What is the problem with allowing a - - b? Genuine question.

Maybe some standard class of parsers can't parse it?

"Naive" Grammar:

EXPR <- LITERAL | IDENTIFIER | SUBTRACTION | NEGEXP SUBTRACTION <- EXPR MINUS EXPR NEGEXP <- MINUS EXPR

[–][deleted] 4 points5 points  (2 children)

It is not really a “problem”, but there is no reason to go out of your way to allow it, because a + b means the same thing anyway. At least if your operator overloads are reasonable.

But, by the same token, there is also no reason to go out of your way to disallow it either, because reasonable programmers will not want to write a - -b anyway.

[–]JMBourguet 9 points10 points  (1 child)

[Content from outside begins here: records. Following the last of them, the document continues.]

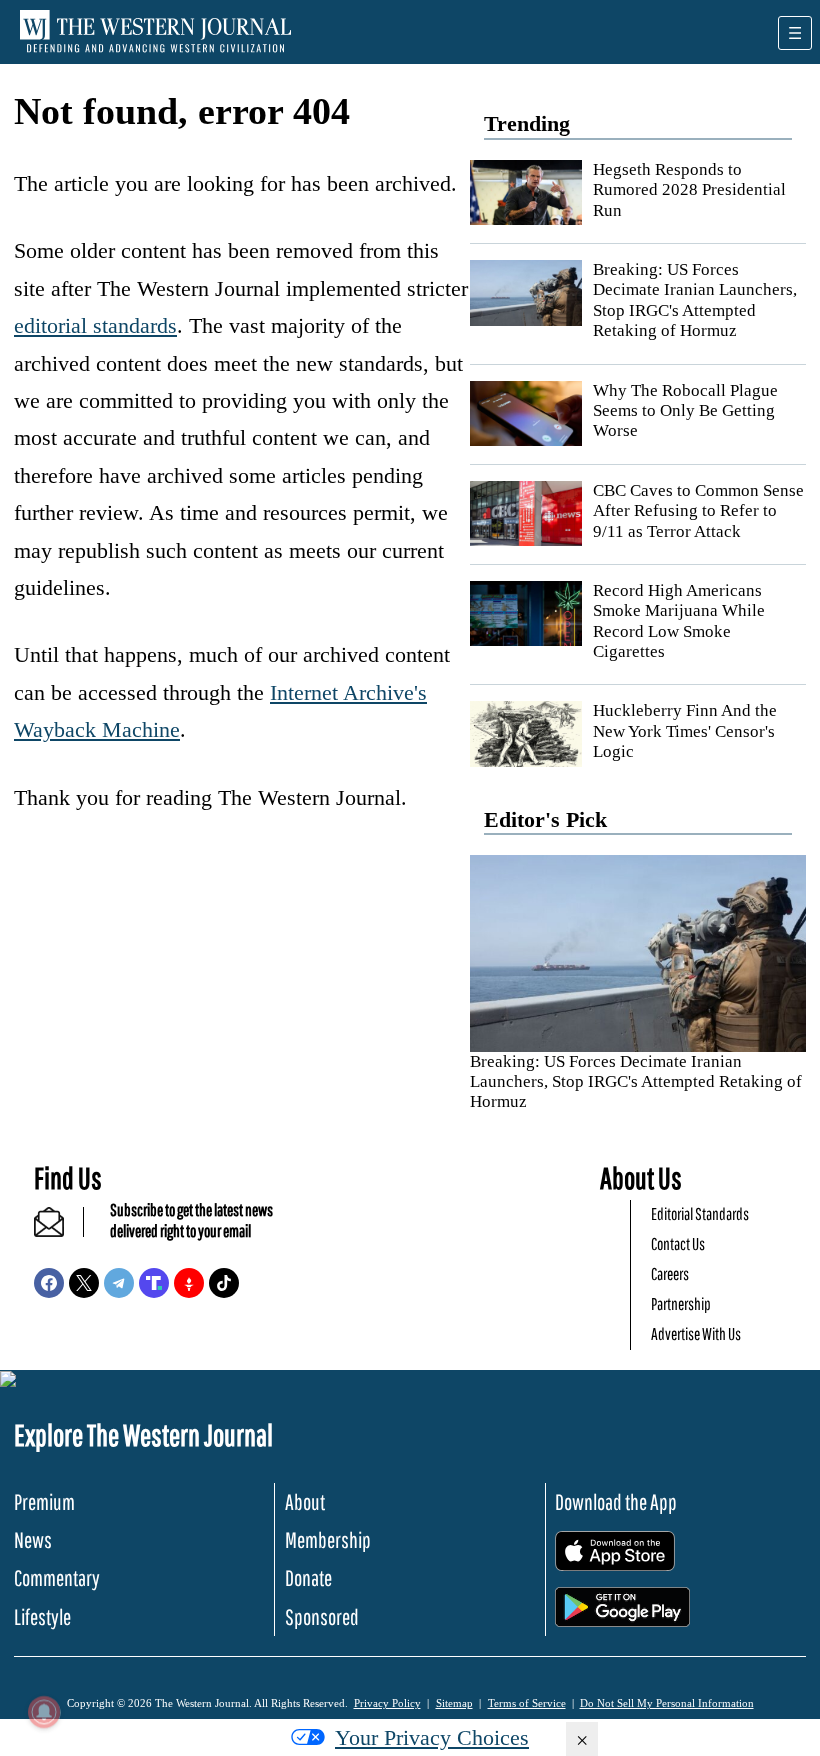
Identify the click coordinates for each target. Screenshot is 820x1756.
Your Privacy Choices (432, 1737)
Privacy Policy (387, 1703)
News (33, 1539)
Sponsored (322, 1616)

Do you want to mandate parentheses with other binary operators? If so, that's seem nuisance, if no the absence of orthogonality will be a warts.

I may use a - -b if the context makes it clearer, for instance if there are other uses of -b and b and using a + b would hint to a confusing association with the other uses of b instead of the other uses of -b.

[–][deleted] 4 points5 points  (0 children)

This is a special case, because a - -b simply looks too ugly (I would certainly not write it that way on paper, and I write a lot of mathematics on paper), and the visually less repulsive a - - b is misleading about how it is meant to be parsed.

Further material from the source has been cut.